● **O que fazer**
- 1) Transcreva, sem alterar nada, o trecho do texto sobre John Lennon e Yoko Ono que começa nas palavras "Desiludido com os" e termina depois de "uma vida normal.".
- 2) Dê continuidade ao texto sobre John Lennon e Yoko Ono, partindo da última frase mostrada.

+++ Texto fornecido

Em 1971, Yoko passeava com um cinturão de balas à cintura. John, a estrela pop mais famosa e influente no mundo, falava diariamente contra o Governo americano como um "marxista revolucionário", segundo o FBI, que o pôs imediatamente debaixo de mira. Na ebulição activista de Nova Iorque, Lennon e Yoko levaram o mais longe possível a ideia de usar a sua música como acção directa. "Éramos dois rebeldes muito orgulhosos de o sermos", escreve Yoko na reedição de "Some Time In New York City", álbum corajoso que seria também o maior falhanço da carreira discográfica de Lennon. "Nesse disco éramos o Kurt Weill e o Brecht dos anos 1970, na nossa cabeça éramos isso", continua Yoko Ono.
Tentaram fazer de um disco rock um jornal diário, um panfleto debruçado sobre as notícias do dia, mas acabaram com algo que não os representava verdadeiramente. Ao ouvir canções como "Woman is the nigger of the world" ou "The luck of the irish" e as suas letras básicas, sentimos que John estava a servir de megafone para as palavras de outros. Naturalmente, não se demoraria muito nesse papel - até podia ser um fantoche por causas justas, mas nada mais do que a sua própria voz lhe interessava.
Desiludido com os companheiros de luta, que o viam mais como fonte de financiamento do que como "guerrilheiro" com causas comuns, e com o "dream is over" a regressar ao seu espírito, despediu-se novamente. Mudou-se de Greenwich Village para o prédio que habitaria até ao final da vida, o Dakota, e, ainda que surgisse, aqui e ali, algo do velho idealista dado a grandes proclamações - declarou a fundação de um novo país, "Nutopia", em "Mind Games", álbum de ainda que a sua vida tenha continuado a ser a sua música, aquilo que tinha a dizer ao mundo eram relatos de amadurecimento, de euforias momentâneas ou crises conjugais - a voz para a vida normal dos seus companheiros de geração. Acontece, claro, que Lennon não tinha uma vida normal.
E então, encontrámo-lo em Los Angeles em 1974, separado de Yoko Ono, a viver com a secretária May Pang, e a fazer as delícias dos tablóides com os escândalos da sua bebedeira permanente. Deambulava de festa em festa, destruindo salas, caindo pelas ruas, comportando- se como um turista descontrolado com dinheiro, drogas e álcool a mais.

++++++
+++ Dados

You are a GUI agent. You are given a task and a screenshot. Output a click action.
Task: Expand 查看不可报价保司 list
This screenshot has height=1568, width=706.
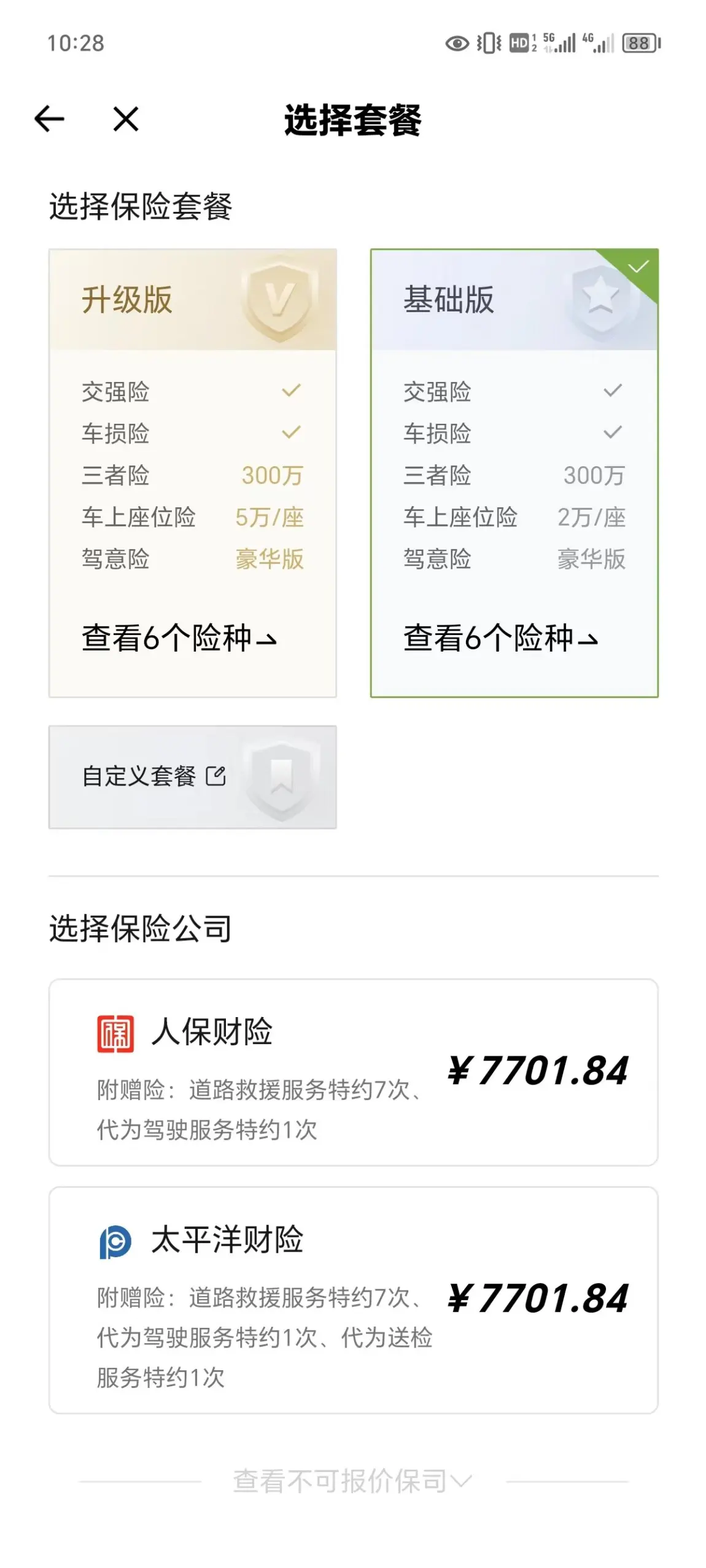point(353,1481)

++++++

● **Respostas por tarefa**
- 1)
Desiludido com os companheiros de luta, que o viam mais como fonte de financiamento do que como "guerrilheiro" com causas comuns, e com o "dream is over" a regressar ao seu espírito, despediu-se novamente. Mudou-se de Greenwich Village para o prédio que habitaria até ao final da vida, o Dakota, e, ainda que surgisse, aqui e ali, algo do velho idealista dado a grandes proclamações - declarou a fundação de um novo país, "Nutopia", em "Mind Games", álbum de ainda que a sua vida tenha continuado a ser a sua música, aquilo que tinha a dizer ao mundo eram relatos de amadurecimento, de euforias momentâneas ou crises conjugais - a voz para a vida normal dos seus companheiros de geração. Acontece, claro, que Lennon não tinha uma vida normal.

- 2)
Impedido de sair dos EUA, por estar envolvido numa luta interminável com as autoridades americanas - Nixon tinha ordenado directamente o início do seu processo de deportação, com base num processo por posse de marijuana -, Lennon tropeçava sem rumo. Lennon tropeçava, diria depois, porque lhe faltava o equilíbrio que Yoko Ono proporcionava - viveu assim o seu famoso "fim-de-semana perdido". Nesse período, gravou "Walls and Bridges" e, para resolver amigavelmente uma acusação de plágio que pendia há anos sobre "Come together", acordou com a detentora dos direitos da canção alegadamente plagiada ("You can't catch me", de Chuck Berry), gravar um álbum de versões de clássicos rock'n'roll. Com Phil Spector como produtor, com sessões de gravação regadas a champanhe, num festim interminável que incluía visitas de Warren Beatty e Joni Mitchell ou Spector, tresloucado, a disparar tiros para o ar, terminou o "fim-de-semana perdido". O álbum seria finalizado sem o produtor e chegaria às lojas pouco antes de tudo mudar novamente. Na capa de "Rock'N'Roll" estava o jovem John Lennon, rock'n'roller em casaco de cabedal nas ruas de Hamburgo. Regressando ao início, fechava-se o círculo.
Meses depois, era-lhe finalmente atribuído o visto de residência. E a seguir nascia Sean, o seu único filho com Yoko. John Lennon, o homem de família, o dono de casa, fazia a sua aparição.
Tinha um disco preparado para edição, o primeiro depois de um silêncio de cinco anos. Chamava-se "Double Fantasy" e era o álbum de um homem de 40 anos a falar das ansiedades e da felicidade de um homem de 40 anos. Numa das suas últimas entrevistas, comentava: "Os anos 70 foram uma seca. Vamos tentar que os anos 80 sejam melhores". Não pudemos saber o que acharia deles.
A 8 de Dezembro de 1980, Mark David Chapman disparou sobre John Lennon.